This paper examines census-derived commuting data for the world’s earliest major urbanindustrial region, now home to 10 million people. Owing its origins to water power from the Pennine rivers, this region now comprises many closely-spaced cities and towns whose distinct identities have been eroded through the loss of their local industrial specialisms and the long-term growth in mobility. It contains five of the city regions identified by ‘The Northern Way’, a policy initiative designed as part of the Labour government’s 2004 Sustainable Cities Plan for stimulating agglomeration economies across the wider region, with a more polycentric structure being seen as a positive contribution to this development.

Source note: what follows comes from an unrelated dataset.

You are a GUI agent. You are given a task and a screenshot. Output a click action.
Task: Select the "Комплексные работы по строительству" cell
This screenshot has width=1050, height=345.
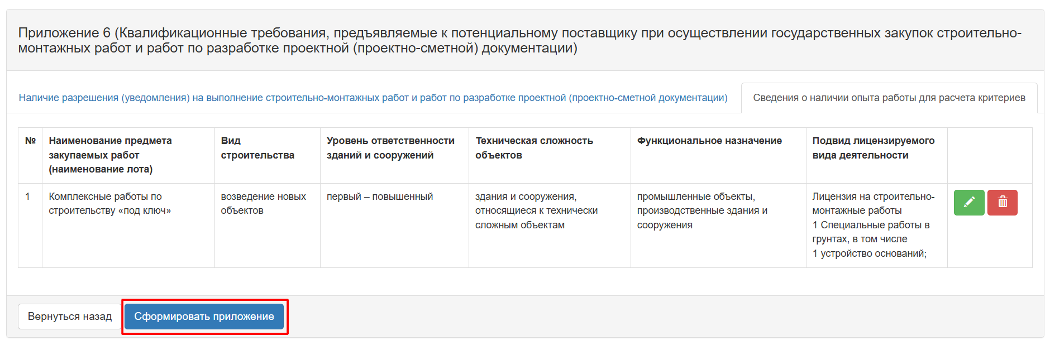tap(110, 204)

The paper tests how far this part of Northern England may be evolving into a single polycentric mega-city region, using commuting data from the 1981, 1991 and 2001 Censuses. Two hypotheses are tested; namely, that there is increasing polycentricity within each of the five city regions and that there is increasing linkage between the five city regions. With gravity modelling removing the effects of generic reductions in distance deterrence, evidence is found of trends towards greater polycentricity at both these scales of analysis, albeit modest in scale: there has been some reduction in the five cities’ attraction of commuters living in the other parts of their city regions and the boundaries between the city regions have become somewhat more permeable over time.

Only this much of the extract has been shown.